▶ [YANG PERLU DIKERJAKAN]
(A) Dari kutipan dalam teks tentang Mbah Surip, daftarkan semua hal yang akumulasinya disebut mencetuskan gangguan akut pada tubuh.
(B) Tentukan apakah setiap pernyataan berikut sesuai dengan teks tentang Mbah Surip, lalu sertakan kutipan teks yang menentukannya: (i) Mbah Surip meninggal pada hari Selasa pukul 10.30 WIB. (ii) Kekayaan terakhir Mbah Surip tercatat Rp. 28 miliar. (iii) Mbah Surip berniat berduet dengan Manohara.
(C) Lanjutkan teks tentang Mbah Surip mulai dari sesudah kalimat terakhirnya.

▶ [TEKS BACAAN]

Mbah Surip: Ai Lop Yu Pul

Siapa tak kenal dengan Mbah Surip alias Urip Ariyanto, salah satu ikon rock reagge yang melambung namanya berkat hits "Tak Gendong" itu. Lewat lagu itu pula, beliau seolah ingin "menggendong" kehidupannya (termasuk keluarga) menuju kehidupan yang lebih layak di balik hingar bingar kota Jakarta. Dari seorang yang hidup menggelandang dan tak dilirik orang, sontak menjadi selebritis dengan kekayaan terakhir tercatat Rp. 82 miliar.1

Popularitas Mbah Surip pun mendadak naik di belantika musik negeri menggeser beberapa nama besar macam ST 12, D'Massive dan yang lainnya.

Sejalan beranjaknya nama besarnya, maka banyak pula tawaran silih berganti mendatanginya. Spontan dia menjadi idola baru di kalangan masyarakat, mulai dari anak-anak hingga orang tua.

Namun, faktor kelelahan dan kurangnya istirahat tanpa disadari justru menjadi bumerang. Ketenaran yang baru digapai raib seketika. Ya, kehendak Sang Pencipta berkata lain. Laki-laki yng tengah berada di titik kulminasi popularitas ini dipanggil Sang Pencipta pada hari Selasa (4/8) pukul 10.30 WIB.

"Pengalaman dari artis dan seniman kita, termasuk yang terjadi pada almarhum Mbah Surip, membuktikan, akumulasi antara kelelahan, kurang tidur, banyak mengonsumsi kopi, dan merokok terus-menerus mencetuskan terjadinya gangguan akut pada tubuh, di antaranya serangan jantung yang berakibat fatal,"2

Mbah Surip ibarat meteor. Kita mengenalnya sebagai cahaya yang tiba-tiba melintas di langit industri kopi hiburan, tetapi sekejap mata lenyap ditelan kabut.3

Kini, Mbah Urip Mbah Surip tak sanggup lagi menggendong. Bahkan dirinya "digendong" oleh orang-orang terdekatnya menuju rumah singgahan yang lebih pasti. Penyanyi bergaya Bob Marley yang terkenal dengan 'I Love You Full' ini berencana membuat album Ramadhan tak lama lagi. Dia juga berniat menggandeng Manohara untuk berduet.

▶ [DATA YANG DIBERIKAN]
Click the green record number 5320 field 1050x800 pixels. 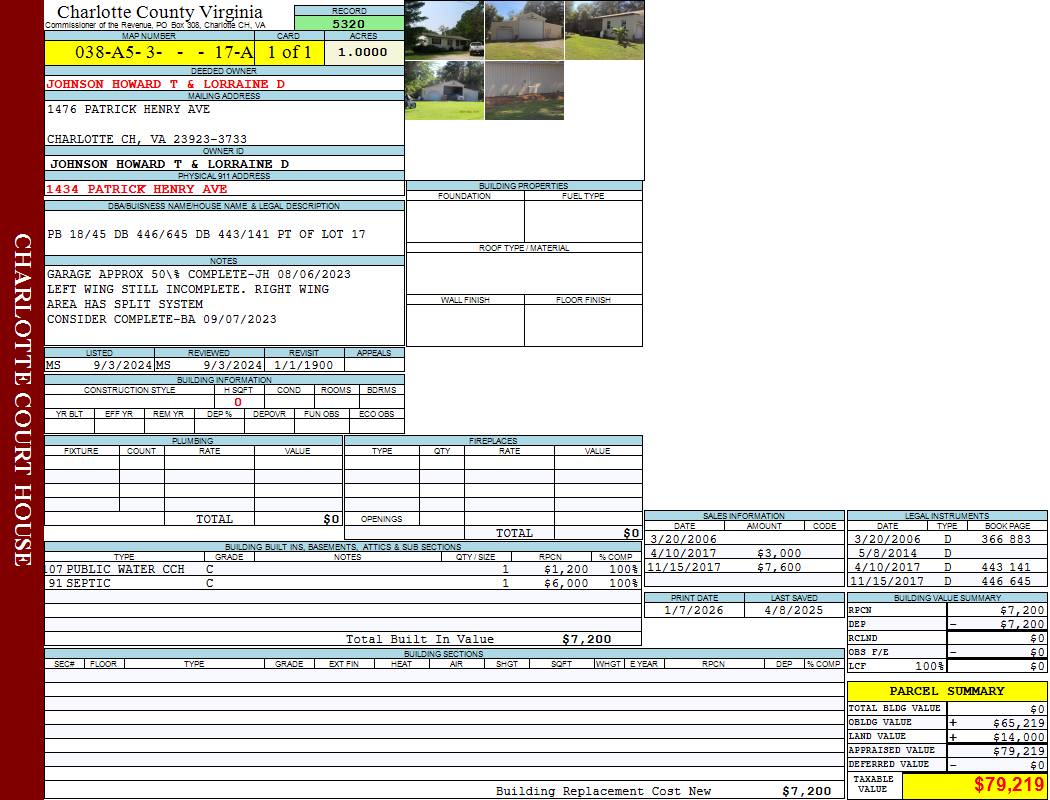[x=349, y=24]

==

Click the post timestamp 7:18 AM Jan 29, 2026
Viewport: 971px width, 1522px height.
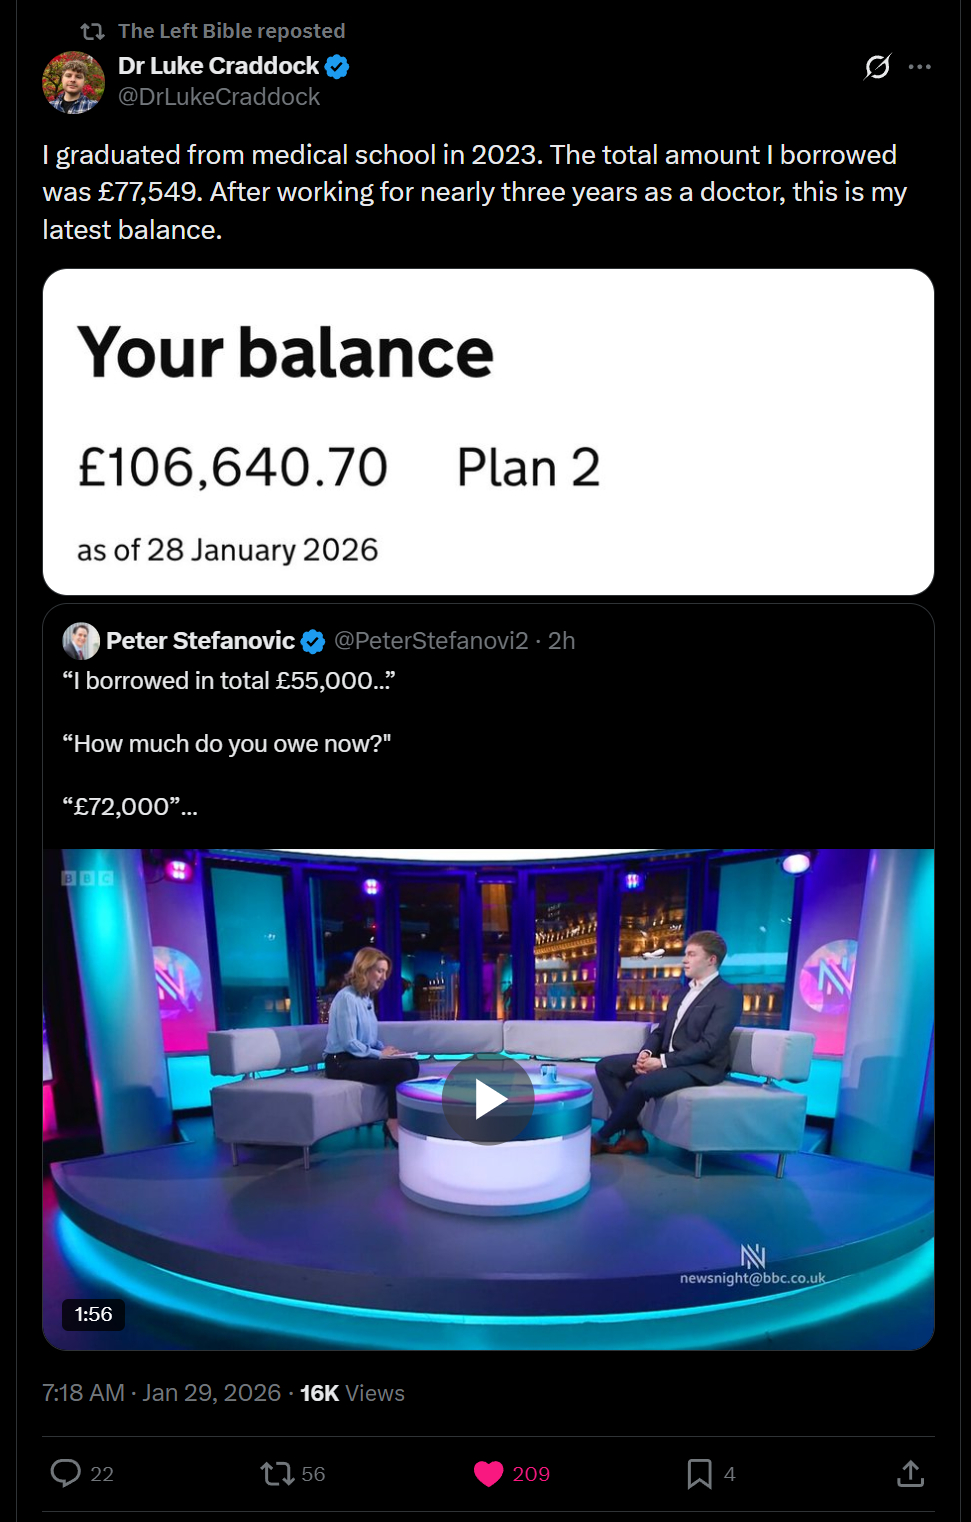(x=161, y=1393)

▶ [KUMPULAN JAWABAN]
(A) kelelahan; kurang tidur; banyak mengonsumsi kopi; merokok terus-menerus

(B)
(i) Ya: "dipanggil Sang Pencipta pada hari Selasa (4/8) pukul 10.30 WIB"
(ii) Tidak: "kekayaan terakhir tercatat Rp. 82 miliar"
(iii) Ya: "Dia juga berniat menggandeng Manohara untuk berduet."

(C)
Ai Lop Yu Pul
: Mbah Surip

kucintamu sepenuh
seperti kejamnya hidup menggerogoti di langkahan usia
kusayangi sungguhsungguh
sepenuh tuangan kopi di gelasgelas popularitas


ah, kini mimpi telah didapat
meski yang kudapat belum genap didapat

ai lop yu pul
kubagi tawa biar semua tertawa
ai lop yu pul
kunyanyikan lagu biar menari sukasuka

sungguh cinta ini sangatlah utuh
seperti sang mahacinta menyayangku penuh

: di lautnya kini aku berlabuh

    Roy Manu Leveran: Agustus, 2009


Tak gendong ke mana-mana ...
Tak gendong ke mana-mana ...
Selamat jalan, Mbah Surip....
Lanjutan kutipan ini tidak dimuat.